▶ What is expected: Could you extract every entry below and reproduce it exactly?
━━━ Study material ━━━
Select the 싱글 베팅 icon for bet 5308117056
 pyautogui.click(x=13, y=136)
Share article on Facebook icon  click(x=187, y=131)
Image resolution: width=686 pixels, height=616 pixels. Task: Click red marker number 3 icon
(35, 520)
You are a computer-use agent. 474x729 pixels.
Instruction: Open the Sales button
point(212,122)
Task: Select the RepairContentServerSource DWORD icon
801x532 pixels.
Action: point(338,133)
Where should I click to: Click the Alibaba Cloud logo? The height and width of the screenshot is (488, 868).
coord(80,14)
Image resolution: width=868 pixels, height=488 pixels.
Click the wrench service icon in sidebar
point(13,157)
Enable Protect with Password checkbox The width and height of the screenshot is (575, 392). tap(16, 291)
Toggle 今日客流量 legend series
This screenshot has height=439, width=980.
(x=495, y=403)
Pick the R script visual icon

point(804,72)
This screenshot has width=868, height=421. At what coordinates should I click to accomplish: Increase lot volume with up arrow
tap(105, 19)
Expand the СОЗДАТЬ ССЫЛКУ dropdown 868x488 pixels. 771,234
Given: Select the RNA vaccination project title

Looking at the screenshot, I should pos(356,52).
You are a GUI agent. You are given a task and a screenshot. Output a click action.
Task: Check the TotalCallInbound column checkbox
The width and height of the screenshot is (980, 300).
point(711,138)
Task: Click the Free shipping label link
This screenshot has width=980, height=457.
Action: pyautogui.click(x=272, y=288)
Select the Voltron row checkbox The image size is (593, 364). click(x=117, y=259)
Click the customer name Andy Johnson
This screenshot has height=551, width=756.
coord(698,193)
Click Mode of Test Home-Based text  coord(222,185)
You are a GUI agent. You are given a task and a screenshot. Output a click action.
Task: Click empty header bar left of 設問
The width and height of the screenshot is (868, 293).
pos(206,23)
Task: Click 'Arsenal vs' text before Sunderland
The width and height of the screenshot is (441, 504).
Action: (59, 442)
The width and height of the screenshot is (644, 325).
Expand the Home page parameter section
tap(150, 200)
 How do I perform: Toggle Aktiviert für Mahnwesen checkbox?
━━━
▶ Answer space:
Select the 싱글 베팅 icon for bet 5308117056
 pyautogui.click(x=13, y=136)
Share article on Facebook icon  click(x=187, y=131)
Image resolution: width=686 pixels, height=616 pixels. Task: Click red marker number 3 icon
(35, 520)
You are a computer-use agent. 474x729 pixels.
Instruction: Open the Sales button
point(212,122)
Task: Select the RepairContentServerSource DWORD icon
801x532 pixels.
Action: point(338,133)
Where should I click to: Click the Alibaba Cloud logo? The height and width of the screenshot is (488, 868).
coord(80,14)
Image resolution: width=868 pixels, height=488 pixels.
Click the wrench service icon in sidebar
point(13,157)
Enable Protect with Password checkbox The width and height of the screenshot is (575, 392). tap(16, 291)
Toggle 今日客流量 legend series
This screenshot has height=439, width=980.
(x=495, y=403)
Pick the R script visual icon

point(804,72)
This screenshot has width=868, height=421. At what coordinates should I click to accomplish: Increase lot volume with up arrow
tap(105, 19)
Expand the СОЗДАТЬ ССЫЛКУ dropdown 868x488 pixels. 771,234
Given: Select the RNA vaccination project title

Looking at the screenshot, I should pos(356,52).
You are a GUI agent. You are given a task and a screenshot. Output a click action.
Task: Check the TotalCallInbound column checkbox
The width and height of the screenshot is (980, 300).
point(711,138)
Task: Click the Free shipping label link
This screenshot has width=980, height=457.
Action: pyautogui.click(x=272, y=288)
Select the Voltron row checkbox The image size is (593, 364). click(x=117, y=259)
Click the customer name Andy Johnson
This screenshot has height=551, width=756.
coord(698,193)
Click Mode of Test Home-Based text  coord(222,185)
You are a GUI agent. You are given a task and a screenshot. Output a click action.
Task: Click empty header bar left of 設問
The width and height of the screenshot is (868, 293).
pos(206,23)
Task: Click 'Arsenal vs' text before Sunderland
The width and height of the screenshot is (441, 504).
Action: (59, 442)
The width and height of the screenshot is (644, 325).
Expand the Home page parameter section
tap(150, 200)
 How do I perform: Toggle Aktiviert für Mahnwesen checkbox?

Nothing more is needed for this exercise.